7. We are leaving out the Explanations which are not necessary for our present purpose. Therefore, Sub-section 7(a) stipulates that subject to the provisions of Clause (b) no deduction shall be allowed in respect of any provision, whether called as such or by any other name, made by the assessee for the payment of gratuity to his employees on their retirement or on termination of their employment for any reason. But, in order to attract Clause (a), the conditions under Clause (b) are required to be fulfilled. Now, it is a common case that though the condition contemplated by Clause (b) of Sub-clause (ii)(1) has been fulfilled, the other two requirements have not been fulfilled.

8. Learned advocate for the assessee drew our attention to the observations in Crates on Statute Law, 7th edn., at pp. 97 and 100, where it was observed that the courts were entitled and indeed bound, when considering the terms of any provision, to construe them, in case of conflict, in such manner which is consistent with what is reasonable. It is undoubtedly a salutary principle to be followed. Had it been necessary for us to decide this case on such a conflict we would certainly have adhered to that well-known dictum. Learned advocate for the assessee emphasised that the liability accrued under the Payment of Gratuity Act and the deduction imposed under Section 4 of the Payment of Gratuity Act of 1972 was a statutory liability which was created for the first time in the year in question. This position was also indisputable. Learned advocate for the assessee further emphasised that other deductions contemplated by Section 28 to 37 of the I.T. Act, 1961, in the computation of the income under the head "profits or gains of business" was either directly a liability or liabilities arising under other provisions.
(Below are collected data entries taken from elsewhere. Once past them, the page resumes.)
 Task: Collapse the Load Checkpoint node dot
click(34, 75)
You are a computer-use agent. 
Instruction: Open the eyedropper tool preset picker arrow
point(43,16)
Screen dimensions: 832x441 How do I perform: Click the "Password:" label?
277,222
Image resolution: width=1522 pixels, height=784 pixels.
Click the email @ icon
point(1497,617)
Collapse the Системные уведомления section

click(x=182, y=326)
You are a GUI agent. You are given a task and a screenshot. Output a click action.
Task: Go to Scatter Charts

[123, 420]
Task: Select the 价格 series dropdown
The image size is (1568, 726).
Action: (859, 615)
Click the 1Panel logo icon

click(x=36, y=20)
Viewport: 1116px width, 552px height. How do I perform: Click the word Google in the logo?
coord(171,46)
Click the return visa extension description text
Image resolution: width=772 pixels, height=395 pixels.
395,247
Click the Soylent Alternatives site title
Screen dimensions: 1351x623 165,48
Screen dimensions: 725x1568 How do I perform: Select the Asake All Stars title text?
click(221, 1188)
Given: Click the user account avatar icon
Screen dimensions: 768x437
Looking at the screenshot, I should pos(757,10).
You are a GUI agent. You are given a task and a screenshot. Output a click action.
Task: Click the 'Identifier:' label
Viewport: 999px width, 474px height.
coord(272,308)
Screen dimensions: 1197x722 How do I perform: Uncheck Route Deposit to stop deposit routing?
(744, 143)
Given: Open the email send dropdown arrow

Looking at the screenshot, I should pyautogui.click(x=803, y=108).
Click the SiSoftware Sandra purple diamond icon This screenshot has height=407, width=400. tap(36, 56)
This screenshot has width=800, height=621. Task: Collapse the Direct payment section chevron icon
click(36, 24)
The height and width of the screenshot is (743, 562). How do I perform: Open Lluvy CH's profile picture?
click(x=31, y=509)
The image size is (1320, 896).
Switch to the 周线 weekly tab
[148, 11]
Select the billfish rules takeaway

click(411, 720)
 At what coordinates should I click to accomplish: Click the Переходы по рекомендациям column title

But, in this case, the statute had used the expression, as the learned advocate tried to emphasize, that the provisions of the Payment of Gratuity Act would have effect notwithstanding anything inconsistent therewith contained in any enactment. So, it was emphasized that, irrespective of the provisions of the I.T. Act, the statutory liability created by the Payment of Gratuity Act, 1972, must prevail and should be allowed as a deduction.

 

9. The payment of gratuity is a statutory liability created for those who are earning income from the business profits and gains by carrying on business or profession or by carrying out adventure or trade which are of the same nature. The computation of such income and the deductions to be allowed must be guided by the provisions of the I.T. Act and those are categorical with what are the deductions to be allowed and these deductions are provided in Section 30 and Section 37 and, notwithstanding these deductions, it is specifically provided under Section 40A that certain conditions are to be fulfilled for payment of gratuity. Gratuity, being one of the deductions, normally can be said to have arisen for carrying on the business, which is specifically excluded, and there is no question of conflict in this regard. But, only harmonious consideration should be allowed as a deduction for a specific item (sic.) The Tribunal dealt with a specific item required for such allowance and which, it is admitted in this case, has not been fulfilled.

 

10. In that view of the matter, we are of the opinion, that the Tribunal was right in its conclusion. Question No, 1 is, therefore, answered in the affirmative and in favour of the revenue and, so far as question No. 2 is concerned, we hold that Section 40A(7) of the I.T. Act, 1961, is applicable and as the conditions had not been fulfilled, the assessee was not entitled to the deductions.

 

11. In the facts and circumstances, each party will pay and bear its own costs.

 

Sudhindha Mohan Guha, J.

 

12. I agree.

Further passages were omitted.